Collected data
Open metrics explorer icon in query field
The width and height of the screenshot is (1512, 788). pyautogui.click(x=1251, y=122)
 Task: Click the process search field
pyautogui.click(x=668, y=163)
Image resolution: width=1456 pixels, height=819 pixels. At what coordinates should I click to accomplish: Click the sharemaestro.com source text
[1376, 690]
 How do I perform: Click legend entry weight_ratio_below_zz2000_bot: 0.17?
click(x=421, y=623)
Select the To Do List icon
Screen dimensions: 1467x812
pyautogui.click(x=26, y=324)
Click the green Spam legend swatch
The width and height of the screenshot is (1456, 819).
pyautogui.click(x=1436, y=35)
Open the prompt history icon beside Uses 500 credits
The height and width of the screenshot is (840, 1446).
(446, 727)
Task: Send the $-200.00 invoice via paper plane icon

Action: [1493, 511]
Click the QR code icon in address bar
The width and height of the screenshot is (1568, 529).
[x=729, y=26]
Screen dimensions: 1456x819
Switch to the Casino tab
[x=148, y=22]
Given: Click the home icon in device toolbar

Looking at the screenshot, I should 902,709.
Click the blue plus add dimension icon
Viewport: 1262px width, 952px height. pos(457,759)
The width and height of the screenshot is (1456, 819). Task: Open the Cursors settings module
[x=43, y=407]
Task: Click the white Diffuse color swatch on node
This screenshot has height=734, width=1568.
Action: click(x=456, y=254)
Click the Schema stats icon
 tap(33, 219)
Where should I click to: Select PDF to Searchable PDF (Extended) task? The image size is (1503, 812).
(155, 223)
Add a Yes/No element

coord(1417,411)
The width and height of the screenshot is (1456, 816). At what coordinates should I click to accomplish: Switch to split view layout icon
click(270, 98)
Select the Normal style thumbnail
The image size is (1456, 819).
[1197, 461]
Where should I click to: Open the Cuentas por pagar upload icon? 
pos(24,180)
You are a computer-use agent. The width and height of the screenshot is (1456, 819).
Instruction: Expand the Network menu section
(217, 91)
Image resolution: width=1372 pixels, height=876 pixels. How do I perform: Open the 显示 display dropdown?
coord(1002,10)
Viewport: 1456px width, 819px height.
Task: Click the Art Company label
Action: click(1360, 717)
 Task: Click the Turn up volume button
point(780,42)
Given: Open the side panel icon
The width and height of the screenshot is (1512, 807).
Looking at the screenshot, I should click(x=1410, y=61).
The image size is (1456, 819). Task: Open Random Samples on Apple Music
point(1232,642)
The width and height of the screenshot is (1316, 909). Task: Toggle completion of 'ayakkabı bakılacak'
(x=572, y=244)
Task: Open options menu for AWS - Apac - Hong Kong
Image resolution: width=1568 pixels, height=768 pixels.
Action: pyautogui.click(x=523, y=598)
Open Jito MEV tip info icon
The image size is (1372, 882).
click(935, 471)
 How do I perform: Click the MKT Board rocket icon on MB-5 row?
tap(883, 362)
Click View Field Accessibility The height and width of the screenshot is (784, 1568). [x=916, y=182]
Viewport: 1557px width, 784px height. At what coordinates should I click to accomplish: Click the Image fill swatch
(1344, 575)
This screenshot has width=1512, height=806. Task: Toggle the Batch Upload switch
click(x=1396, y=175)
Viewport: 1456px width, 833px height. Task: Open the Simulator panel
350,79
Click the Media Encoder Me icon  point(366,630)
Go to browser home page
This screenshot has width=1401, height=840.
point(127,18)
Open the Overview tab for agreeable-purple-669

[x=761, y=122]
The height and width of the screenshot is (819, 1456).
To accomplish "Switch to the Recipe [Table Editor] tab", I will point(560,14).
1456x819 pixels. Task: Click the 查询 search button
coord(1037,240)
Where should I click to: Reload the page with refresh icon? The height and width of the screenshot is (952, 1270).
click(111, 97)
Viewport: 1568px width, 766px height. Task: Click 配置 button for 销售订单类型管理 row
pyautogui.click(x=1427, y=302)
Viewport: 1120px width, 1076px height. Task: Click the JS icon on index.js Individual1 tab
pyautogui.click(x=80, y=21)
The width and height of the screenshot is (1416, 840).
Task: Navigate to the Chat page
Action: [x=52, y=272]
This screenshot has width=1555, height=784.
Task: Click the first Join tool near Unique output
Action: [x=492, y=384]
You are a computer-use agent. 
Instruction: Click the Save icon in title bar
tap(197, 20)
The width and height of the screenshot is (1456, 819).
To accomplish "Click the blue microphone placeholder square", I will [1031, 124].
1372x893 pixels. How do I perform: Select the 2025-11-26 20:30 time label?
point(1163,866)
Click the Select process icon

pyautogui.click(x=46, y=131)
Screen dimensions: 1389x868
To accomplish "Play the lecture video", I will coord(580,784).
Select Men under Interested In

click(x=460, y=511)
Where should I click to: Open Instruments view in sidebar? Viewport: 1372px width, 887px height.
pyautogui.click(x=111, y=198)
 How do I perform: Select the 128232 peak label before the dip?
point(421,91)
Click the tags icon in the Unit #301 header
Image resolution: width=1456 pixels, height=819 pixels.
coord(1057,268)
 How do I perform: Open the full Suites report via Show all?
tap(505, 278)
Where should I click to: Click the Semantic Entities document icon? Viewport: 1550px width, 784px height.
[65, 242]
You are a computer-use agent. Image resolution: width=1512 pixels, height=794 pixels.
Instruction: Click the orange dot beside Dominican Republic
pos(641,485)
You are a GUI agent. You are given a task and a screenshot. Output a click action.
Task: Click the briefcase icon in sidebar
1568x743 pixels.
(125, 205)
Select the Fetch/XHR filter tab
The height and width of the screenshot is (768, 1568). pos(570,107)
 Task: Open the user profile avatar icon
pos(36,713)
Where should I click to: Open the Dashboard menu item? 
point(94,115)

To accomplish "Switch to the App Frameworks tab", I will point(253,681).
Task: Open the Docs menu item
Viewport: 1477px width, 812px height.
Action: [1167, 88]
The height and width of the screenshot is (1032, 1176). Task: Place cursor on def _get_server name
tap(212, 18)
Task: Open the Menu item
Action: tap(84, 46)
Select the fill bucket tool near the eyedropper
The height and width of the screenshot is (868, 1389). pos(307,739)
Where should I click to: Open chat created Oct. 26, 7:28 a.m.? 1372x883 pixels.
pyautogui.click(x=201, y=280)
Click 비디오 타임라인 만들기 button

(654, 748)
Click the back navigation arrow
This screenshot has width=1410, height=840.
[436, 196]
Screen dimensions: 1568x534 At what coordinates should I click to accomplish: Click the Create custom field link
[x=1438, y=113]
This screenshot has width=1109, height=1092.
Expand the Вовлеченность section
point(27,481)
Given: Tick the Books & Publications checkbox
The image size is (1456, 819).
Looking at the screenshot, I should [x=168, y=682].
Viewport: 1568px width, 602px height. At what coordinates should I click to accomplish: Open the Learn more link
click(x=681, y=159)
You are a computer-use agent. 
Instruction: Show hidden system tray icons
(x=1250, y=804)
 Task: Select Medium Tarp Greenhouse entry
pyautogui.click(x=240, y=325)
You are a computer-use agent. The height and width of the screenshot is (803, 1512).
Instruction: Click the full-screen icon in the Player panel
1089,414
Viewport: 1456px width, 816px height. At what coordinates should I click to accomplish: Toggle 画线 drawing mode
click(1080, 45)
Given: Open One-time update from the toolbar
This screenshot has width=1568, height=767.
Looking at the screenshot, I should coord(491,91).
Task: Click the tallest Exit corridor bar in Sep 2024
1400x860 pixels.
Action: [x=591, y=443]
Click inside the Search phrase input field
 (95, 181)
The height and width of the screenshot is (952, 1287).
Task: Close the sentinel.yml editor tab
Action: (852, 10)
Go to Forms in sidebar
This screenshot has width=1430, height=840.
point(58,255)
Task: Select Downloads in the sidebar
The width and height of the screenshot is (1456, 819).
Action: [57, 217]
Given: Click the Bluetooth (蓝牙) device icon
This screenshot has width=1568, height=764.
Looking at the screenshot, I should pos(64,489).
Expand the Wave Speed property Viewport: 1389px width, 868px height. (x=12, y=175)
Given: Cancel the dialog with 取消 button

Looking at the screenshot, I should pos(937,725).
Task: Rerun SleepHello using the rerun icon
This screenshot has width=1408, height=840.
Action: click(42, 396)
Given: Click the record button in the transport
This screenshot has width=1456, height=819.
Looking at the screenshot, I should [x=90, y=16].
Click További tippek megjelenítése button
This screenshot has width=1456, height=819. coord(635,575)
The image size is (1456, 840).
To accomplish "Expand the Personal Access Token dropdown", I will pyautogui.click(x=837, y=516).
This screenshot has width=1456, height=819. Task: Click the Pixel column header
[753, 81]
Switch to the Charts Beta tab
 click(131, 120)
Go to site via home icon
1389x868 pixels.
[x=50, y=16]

### WORK TO BE COMPLETED:
Scan the records above for the string "will", then report every line that contains it.

### WRITTEN REPLY:
To accomplish "Switch to the Recipe [Table Editor] tab", I will point(560,14).
To accomplish "Click the blue microphone placeholder square", I will [1031, 124].
To accomplish "Play the lecture video", I will coord(580,784).
To accomplish "Switch to the App Frameworks tab", I will point(253,681).
To accomplish "Expand the Personal Access Token dropdown", I will pyautogui.click(x=837, y=516).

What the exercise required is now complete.